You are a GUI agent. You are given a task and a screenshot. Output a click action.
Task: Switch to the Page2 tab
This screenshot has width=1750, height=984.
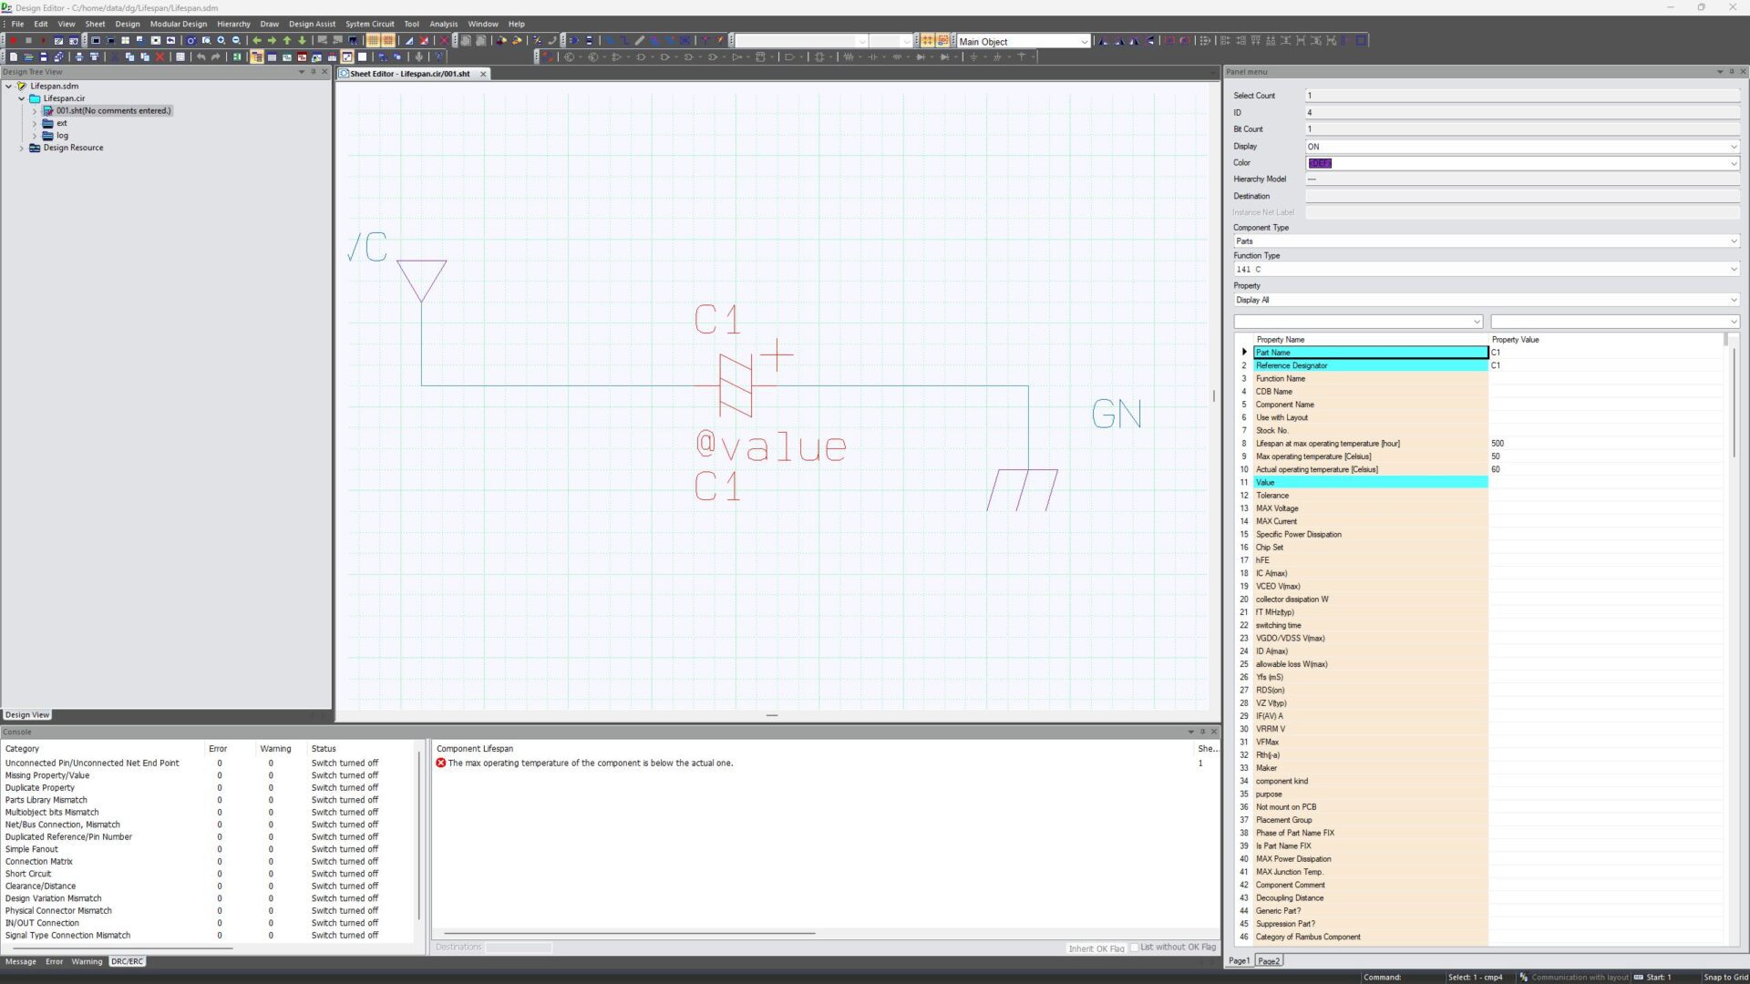[1269, 961]
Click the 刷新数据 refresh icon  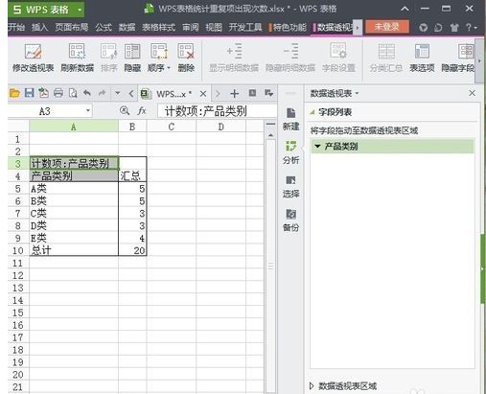(77, 52)
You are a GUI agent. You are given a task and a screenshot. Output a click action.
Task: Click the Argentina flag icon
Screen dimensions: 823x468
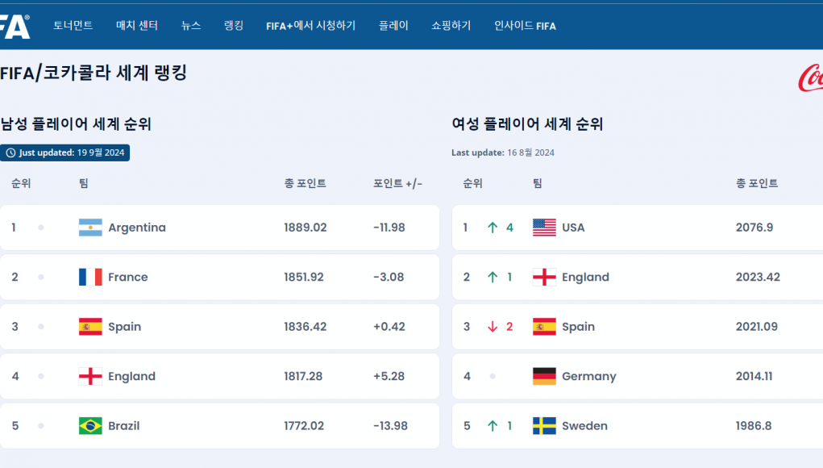pos(90,228)
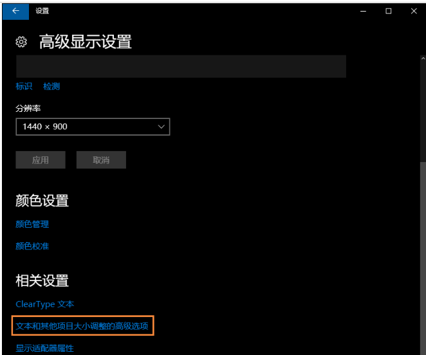The width and height of the screenshot is (426, 355).
Task: Click the back arrow in title bar
Action: [15, 11]
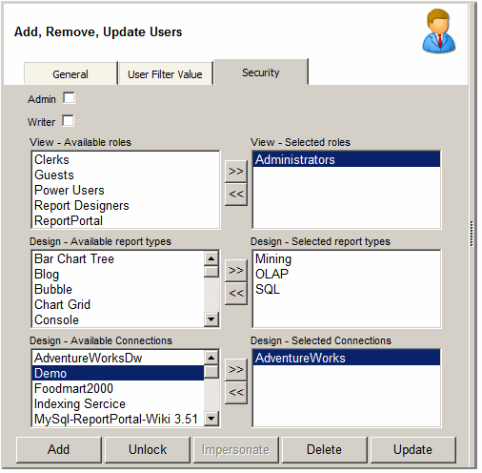The width and height of the screenshot is (482, 473).
Task: Select OLAP in selected report types
Action: click(x=271, y=274)
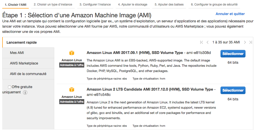Enable the Offre gratuite uniquement checkbox
254x131 pixels.
pyautogui.click(x=10, y=87)
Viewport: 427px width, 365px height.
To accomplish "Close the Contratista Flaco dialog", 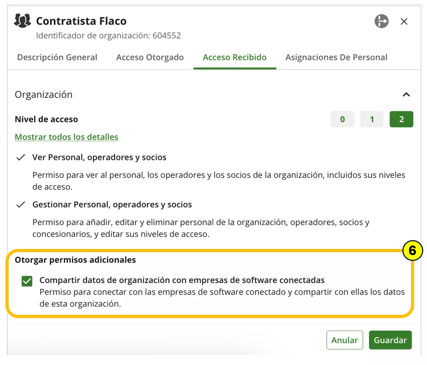I will tap(404, 21).
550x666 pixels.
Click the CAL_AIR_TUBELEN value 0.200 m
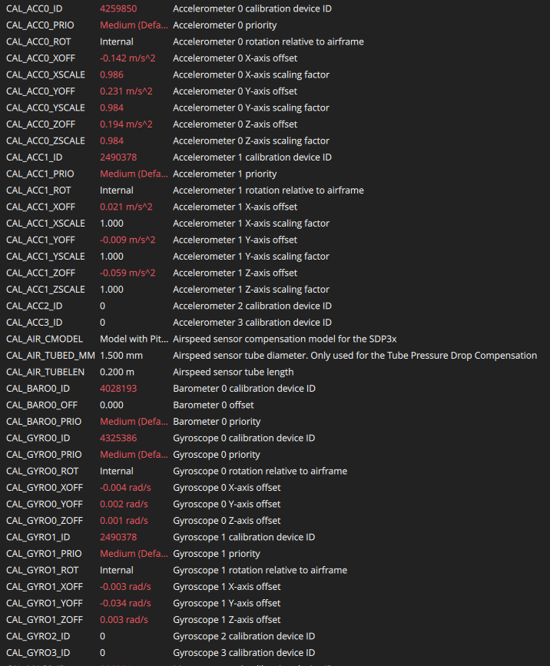tap(117, 372)
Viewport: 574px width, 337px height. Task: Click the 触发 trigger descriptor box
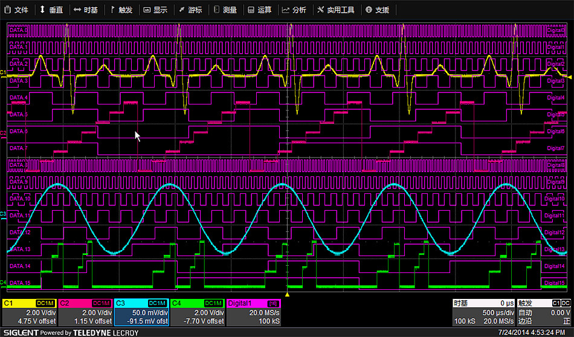pyautogui.click(x=543, y=312)
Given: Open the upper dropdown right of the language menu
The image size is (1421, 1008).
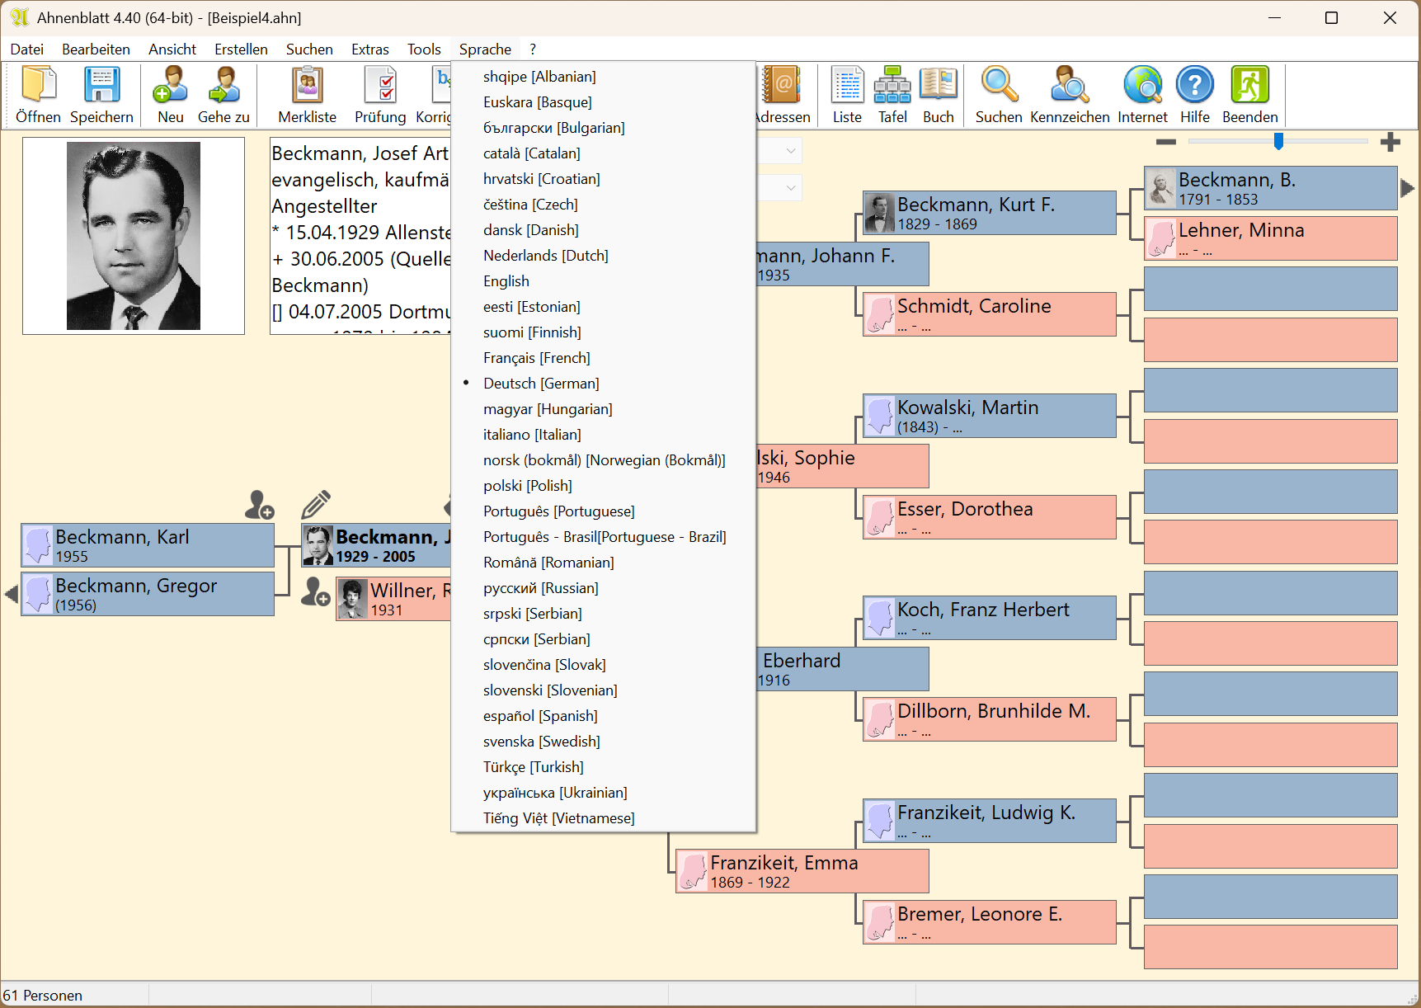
----------------
Copy out the lines of the records starting at the one that contains "Given: Open the" and ending at the end of the records, with the pictures left out.

### Written response
Given: Open the upper dropdown right of the language menu
The image size is (1421, 1008).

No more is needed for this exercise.